Reading EBCDIC data is one of the trickiest and laborious problems that we see. Please feel free to come by consulting (see https://stats.idre.ucla.edu/stat/ and see consulting services), and we would be pleased to work with you on this.
The most critical part in solving this is having a codebook that tells you the “record length” of each record, the column positions for each variable, and hopefully information about how each variable is stored (e.g., whether as packed decimal or just as regular data). The file can then be read in SAS using “informats” that indicate that the type of data you are reading. Below is a baby example that reads a file that has a “record length” of 448, and we are reading 3 variables.
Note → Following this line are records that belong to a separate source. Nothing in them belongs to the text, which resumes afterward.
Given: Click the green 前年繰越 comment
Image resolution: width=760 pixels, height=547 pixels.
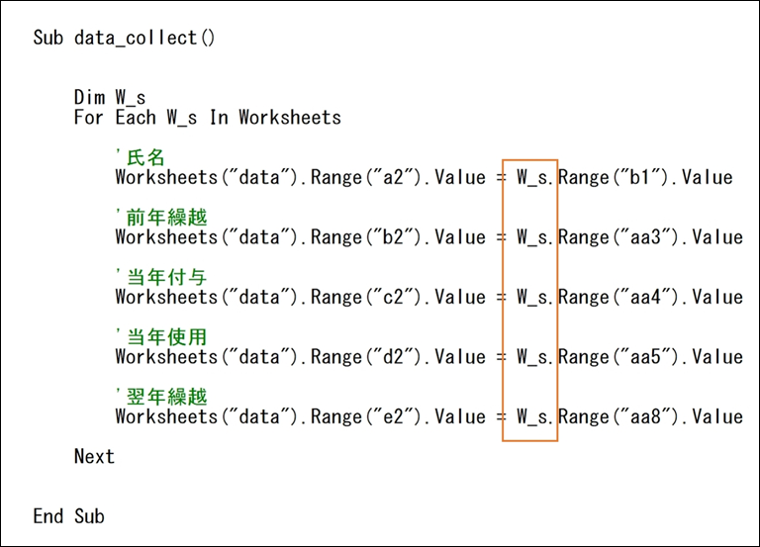Looking at the screenshot, I should click(161, 218).
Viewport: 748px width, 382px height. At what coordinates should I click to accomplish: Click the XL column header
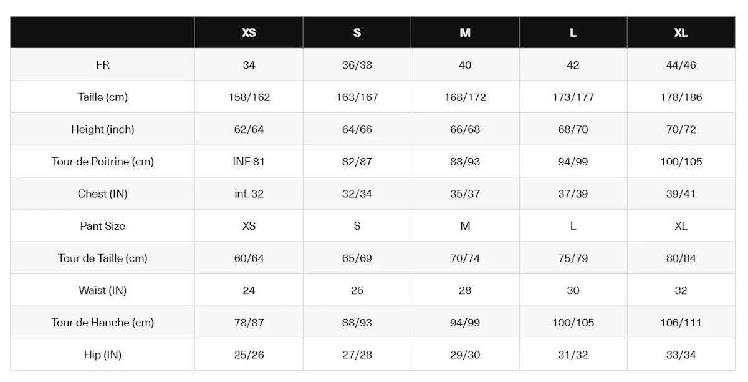tap(681, 33)
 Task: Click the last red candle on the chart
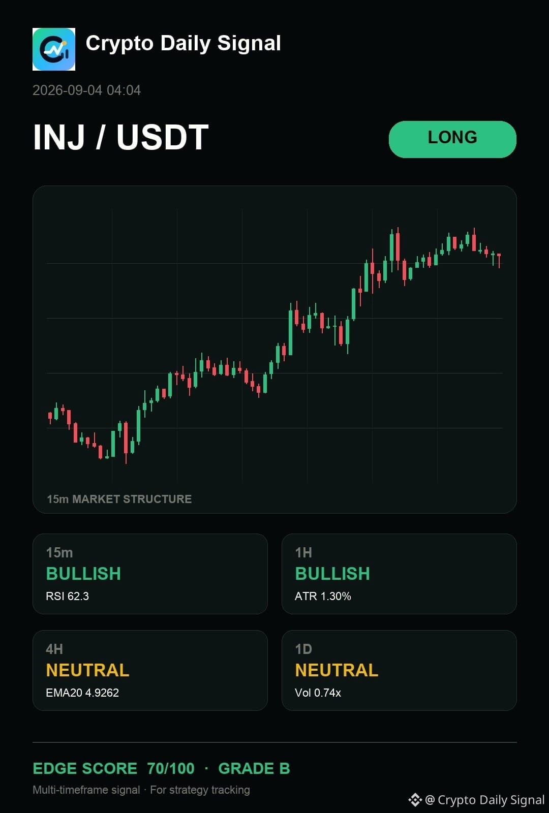tap(499, 259)
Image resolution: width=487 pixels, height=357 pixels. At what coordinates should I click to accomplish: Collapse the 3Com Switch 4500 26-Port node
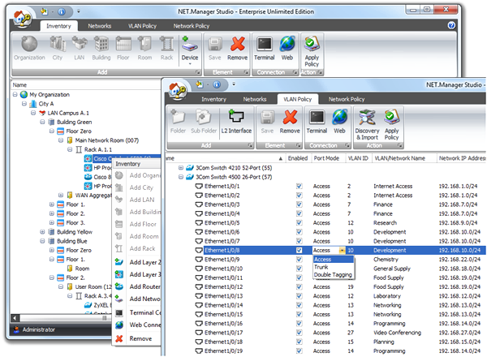[181, 176]
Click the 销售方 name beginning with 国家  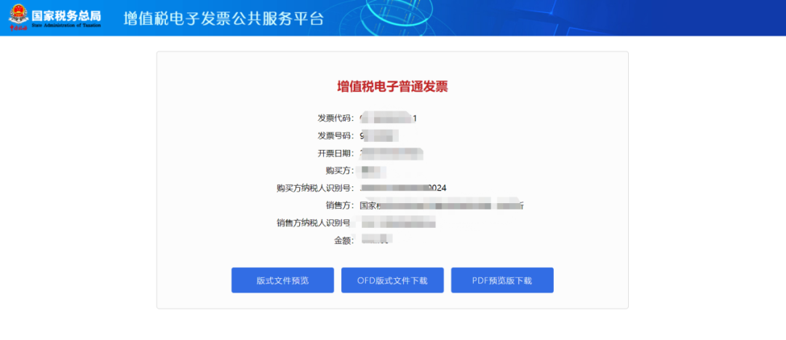point(442,205)
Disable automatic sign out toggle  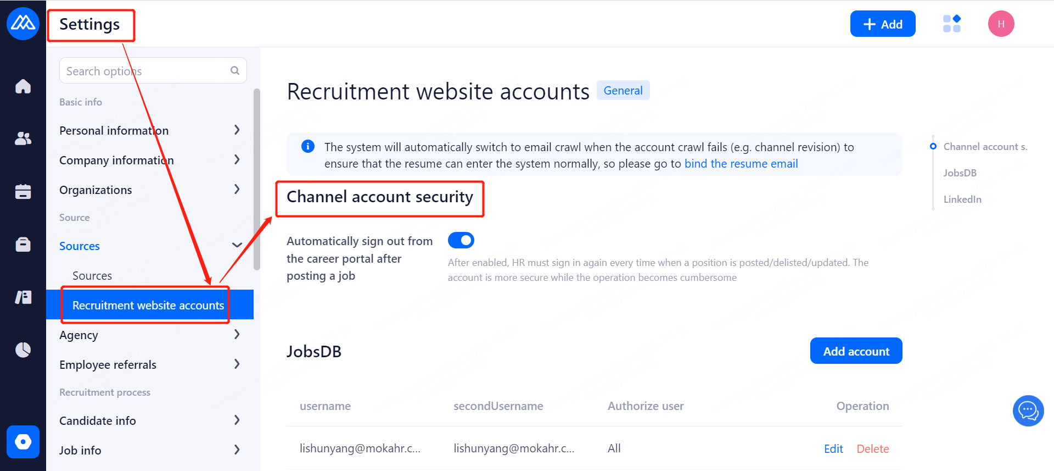click(461, 240)
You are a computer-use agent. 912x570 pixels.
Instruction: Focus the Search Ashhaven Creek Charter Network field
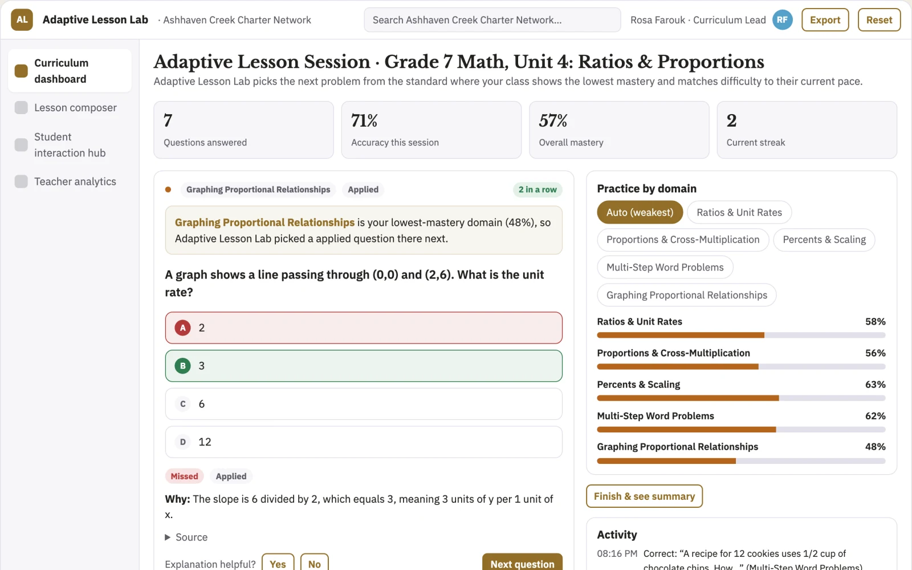click(x=492, y=20)
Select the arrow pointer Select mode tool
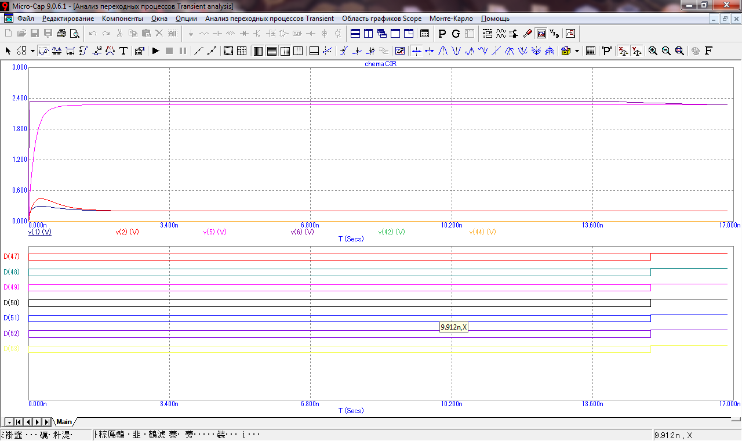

- zip code, starting at column 1, for a length of 5, stored as regular ebcdic data (indicated by the $ebcdic5. informat)
- extended zip code, starting at column 6, stored as packed decimal with a length of 3
- first name, starting at column 24 for a length of 13, stored as regular ebcdic data.
filename in 'small.txt' ; data test; infile in lrecl=448 recfm=f; input @1 zip $ebcdic5. @6 zip2 s370FPD3. @24 fname $ebcdic13. ; run; proc freq data=test; tables zip zip2 fname ; run;
The informats relevant to EBCDIC data are “$ebcdic” and the “S370…” informats.